▸ The task
Lines holding the word "computer" must be located in the listing below and copied.

━━━ Data listing

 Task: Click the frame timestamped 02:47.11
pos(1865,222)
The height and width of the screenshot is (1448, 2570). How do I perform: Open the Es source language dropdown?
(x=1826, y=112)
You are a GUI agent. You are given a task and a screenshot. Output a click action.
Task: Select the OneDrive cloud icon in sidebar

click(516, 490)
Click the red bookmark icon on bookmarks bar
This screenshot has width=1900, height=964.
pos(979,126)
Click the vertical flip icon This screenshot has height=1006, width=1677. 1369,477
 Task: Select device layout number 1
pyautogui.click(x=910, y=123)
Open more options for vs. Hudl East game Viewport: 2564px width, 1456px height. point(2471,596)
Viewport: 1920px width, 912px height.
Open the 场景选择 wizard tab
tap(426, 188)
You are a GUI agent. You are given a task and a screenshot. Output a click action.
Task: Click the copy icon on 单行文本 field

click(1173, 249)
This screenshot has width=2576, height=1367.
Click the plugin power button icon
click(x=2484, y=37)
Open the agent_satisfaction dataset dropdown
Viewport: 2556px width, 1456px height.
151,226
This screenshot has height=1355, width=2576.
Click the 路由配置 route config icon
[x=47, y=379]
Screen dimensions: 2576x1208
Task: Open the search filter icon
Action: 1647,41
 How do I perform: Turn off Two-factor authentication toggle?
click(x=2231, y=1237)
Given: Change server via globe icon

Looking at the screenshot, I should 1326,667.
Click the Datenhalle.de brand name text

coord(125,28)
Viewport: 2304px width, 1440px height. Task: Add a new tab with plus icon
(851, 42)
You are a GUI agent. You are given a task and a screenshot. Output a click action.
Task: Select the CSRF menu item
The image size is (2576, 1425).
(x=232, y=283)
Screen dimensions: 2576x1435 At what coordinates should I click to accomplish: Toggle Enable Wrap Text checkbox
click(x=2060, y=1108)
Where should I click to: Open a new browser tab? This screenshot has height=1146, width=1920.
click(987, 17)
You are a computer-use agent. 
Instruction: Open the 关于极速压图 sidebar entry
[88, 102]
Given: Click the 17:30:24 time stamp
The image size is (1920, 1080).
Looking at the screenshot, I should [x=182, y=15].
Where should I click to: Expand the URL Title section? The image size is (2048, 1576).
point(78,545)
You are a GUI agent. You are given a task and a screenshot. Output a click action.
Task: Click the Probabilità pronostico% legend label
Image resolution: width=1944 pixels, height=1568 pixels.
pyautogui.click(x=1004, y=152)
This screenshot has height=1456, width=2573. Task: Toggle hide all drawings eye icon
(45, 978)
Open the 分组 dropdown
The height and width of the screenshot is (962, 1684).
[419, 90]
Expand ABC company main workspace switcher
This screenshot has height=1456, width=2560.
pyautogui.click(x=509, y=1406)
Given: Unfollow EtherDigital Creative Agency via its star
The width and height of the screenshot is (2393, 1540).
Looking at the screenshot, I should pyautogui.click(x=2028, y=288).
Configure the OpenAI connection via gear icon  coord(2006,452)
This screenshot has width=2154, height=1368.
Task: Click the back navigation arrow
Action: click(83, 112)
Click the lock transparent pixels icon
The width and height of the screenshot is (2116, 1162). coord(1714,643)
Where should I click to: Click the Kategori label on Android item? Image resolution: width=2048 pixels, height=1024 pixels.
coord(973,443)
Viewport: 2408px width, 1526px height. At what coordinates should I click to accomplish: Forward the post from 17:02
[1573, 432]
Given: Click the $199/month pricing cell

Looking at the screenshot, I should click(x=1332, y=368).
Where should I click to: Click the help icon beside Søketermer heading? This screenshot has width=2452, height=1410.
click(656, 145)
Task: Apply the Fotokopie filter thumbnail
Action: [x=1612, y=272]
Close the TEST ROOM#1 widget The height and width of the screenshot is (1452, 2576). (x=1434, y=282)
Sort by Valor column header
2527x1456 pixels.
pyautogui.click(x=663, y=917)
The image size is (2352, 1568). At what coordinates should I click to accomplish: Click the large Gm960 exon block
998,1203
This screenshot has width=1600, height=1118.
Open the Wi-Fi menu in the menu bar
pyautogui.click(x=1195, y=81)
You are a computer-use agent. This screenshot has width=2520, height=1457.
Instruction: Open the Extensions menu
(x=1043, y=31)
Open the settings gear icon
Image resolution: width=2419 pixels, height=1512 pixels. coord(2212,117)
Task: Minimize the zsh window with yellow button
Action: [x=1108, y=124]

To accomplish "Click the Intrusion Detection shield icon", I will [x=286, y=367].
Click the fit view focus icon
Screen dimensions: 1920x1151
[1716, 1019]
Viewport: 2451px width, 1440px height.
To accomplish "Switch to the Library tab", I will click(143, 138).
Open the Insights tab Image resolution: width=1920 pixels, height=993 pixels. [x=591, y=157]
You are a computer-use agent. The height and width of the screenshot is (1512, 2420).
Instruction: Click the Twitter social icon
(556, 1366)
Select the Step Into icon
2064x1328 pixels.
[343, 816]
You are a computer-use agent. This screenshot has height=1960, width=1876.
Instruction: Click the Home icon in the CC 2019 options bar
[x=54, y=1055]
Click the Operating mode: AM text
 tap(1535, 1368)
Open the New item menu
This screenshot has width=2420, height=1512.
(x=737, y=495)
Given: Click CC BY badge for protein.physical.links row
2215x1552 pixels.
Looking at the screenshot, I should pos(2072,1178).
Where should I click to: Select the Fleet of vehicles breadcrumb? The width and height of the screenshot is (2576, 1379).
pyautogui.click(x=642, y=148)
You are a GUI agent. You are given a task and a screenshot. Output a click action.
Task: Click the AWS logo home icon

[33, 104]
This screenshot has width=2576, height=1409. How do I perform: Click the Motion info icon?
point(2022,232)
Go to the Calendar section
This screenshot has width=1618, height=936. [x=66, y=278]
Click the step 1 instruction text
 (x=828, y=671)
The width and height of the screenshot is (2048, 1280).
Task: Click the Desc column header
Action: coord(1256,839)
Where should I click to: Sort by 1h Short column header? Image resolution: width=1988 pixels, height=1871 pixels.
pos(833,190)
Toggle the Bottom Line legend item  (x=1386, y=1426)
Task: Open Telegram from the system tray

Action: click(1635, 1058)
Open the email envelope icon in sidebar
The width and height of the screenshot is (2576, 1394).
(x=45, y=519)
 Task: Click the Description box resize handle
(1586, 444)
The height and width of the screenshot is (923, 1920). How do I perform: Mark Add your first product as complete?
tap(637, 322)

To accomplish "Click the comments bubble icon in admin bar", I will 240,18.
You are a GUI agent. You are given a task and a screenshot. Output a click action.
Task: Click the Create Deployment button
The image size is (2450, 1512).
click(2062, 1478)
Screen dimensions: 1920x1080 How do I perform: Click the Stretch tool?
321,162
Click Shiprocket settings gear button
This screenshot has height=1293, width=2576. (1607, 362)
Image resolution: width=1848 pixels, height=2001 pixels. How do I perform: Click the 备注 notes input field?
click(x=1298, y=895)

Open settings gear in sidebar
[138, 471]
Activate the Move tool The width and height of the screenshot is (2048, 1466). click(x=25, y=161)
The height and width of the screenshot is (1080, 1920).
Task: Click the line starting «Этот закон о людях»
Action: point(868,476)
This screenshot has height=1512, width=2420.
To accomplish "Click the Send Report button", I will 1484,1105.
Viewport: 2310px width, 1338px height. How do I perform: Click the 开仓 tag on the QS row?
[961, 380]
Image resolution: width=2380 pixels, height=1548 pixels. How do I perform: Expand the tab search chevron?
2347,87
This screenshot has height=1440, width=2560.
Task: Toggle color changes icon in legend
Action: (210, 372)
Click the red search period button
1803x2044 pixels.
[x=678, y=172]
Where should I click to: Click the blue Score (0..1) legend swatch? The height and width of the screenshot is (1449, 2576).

━━━━━━

▸ Problem solution
You are a computer-use agent. 
You are a computer-use agent. This screenshot has width=2520, height=1457.
You are a computer-use agent. The height and width of the screenshot is (1512, 2420).
You are a computer-use agent. This screenshot has height=1960, width=1876.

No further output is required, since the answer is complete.